▶ Prompt: Among the records that follow, find the line with "This screenshot has width=888, height=679." and the line with "Click the gray". Set down those lines and all lines between them exactly, without adding anything.

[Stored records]
—————
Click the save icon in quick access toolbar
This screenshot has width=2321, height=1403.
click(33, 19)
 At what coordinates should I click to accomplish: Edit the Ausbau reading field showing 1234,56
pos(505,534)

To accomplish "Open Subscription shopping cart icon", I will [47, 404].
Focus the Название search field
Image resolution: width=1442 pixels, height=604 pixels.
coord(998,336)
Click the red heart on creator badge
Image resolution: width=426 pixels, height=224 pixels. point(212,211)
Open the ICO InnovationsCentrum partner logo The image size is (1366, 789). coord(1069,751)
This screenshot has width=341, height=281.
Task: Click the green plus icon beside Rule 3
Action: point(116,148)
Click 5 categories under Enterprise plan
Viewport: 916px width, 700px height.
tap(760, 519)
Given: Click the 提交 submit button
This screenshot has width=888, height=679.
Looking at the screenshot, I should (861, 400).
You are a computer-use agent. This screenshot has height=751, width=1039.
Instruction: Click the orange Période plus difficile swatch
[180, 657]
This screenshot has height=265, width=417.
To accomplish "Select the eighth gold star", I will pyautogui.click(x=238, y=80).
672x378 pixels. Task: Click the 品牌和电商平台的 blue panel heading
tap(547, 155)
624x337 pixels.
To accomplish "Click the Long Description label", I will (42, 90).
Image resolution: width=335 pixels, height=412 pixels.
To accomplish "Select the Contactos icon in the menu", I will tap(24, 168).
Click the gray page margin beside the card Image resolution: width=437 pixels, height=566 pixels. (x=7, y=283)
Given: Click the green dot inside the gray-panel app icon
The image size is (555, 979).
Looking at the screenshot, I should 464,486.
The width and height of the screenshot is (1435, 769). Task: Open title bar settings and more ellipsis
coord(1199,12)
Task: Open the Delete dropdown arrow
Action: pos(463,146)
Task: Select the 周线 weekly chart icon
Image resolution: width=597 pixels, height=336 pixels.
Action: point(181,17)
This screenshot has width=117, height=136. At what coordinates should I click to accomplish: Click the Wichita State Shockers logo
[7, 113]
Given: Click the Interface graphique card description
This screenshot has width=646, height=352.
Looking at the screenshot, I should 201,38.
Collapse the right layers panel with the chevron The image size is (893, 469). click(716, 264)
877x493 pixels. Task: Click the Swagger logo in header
—————
▶ Your solution:
This screenshot has width=888, height=679.
Looking at the screenshot, I should (861, 400).
You are a computer-use agent. This screenshot has height=751, width=1039.
Instruction: Click the orange Période plus difficile swatch
[180, 657]
This screenshot has height=265, width=417.
To accomplish "Select the eighth gold star", I will pyautogui.click(x=238, y=80).
672x378 pixels. Task: Click the 品牌和电商平台的 blue panel heading
tap(547, 155)
624x337 pixels.
To accomplish "Click the Long Description label", I will (42, 90).
Image resolution: width=335 pixels, height=412 pixels.
To accomplish "Select the Contactos icon in the menu", I will tap(24, 168).
Click the gray page margin beside the card Image resolution: width=437 pixels, height=566 pixels. (x=7, y=283)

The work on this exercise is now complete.